▸ The task
Only lines holding the word "screenshot" are wanted. Copy them from the listing below.

▸ Input records
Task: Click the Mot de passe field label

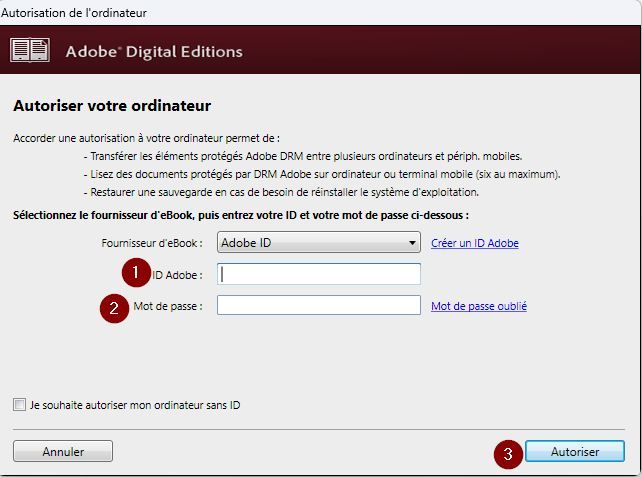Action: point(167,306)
* * *
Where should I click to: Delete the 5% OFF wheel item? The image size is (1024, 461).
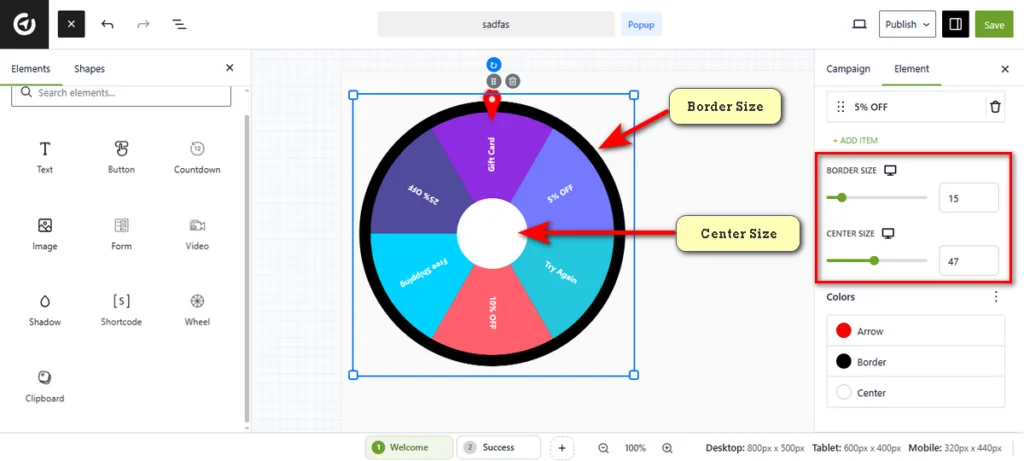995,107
--
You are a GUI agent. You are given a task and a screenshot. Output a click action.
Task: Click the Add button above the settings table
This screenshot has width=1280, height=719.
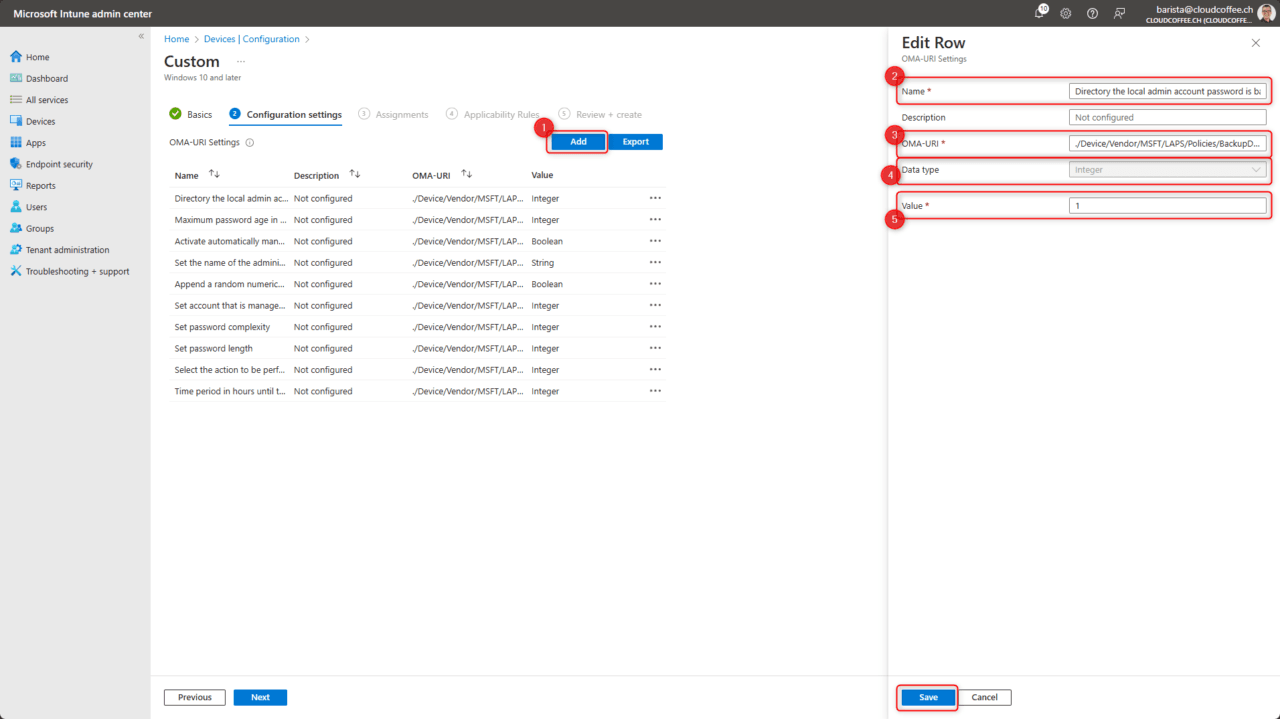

▸ Expected answer
You are a GUI agent. You are given a task and a screenshot. Output a click action.
This screenshot has width=1280, height=719.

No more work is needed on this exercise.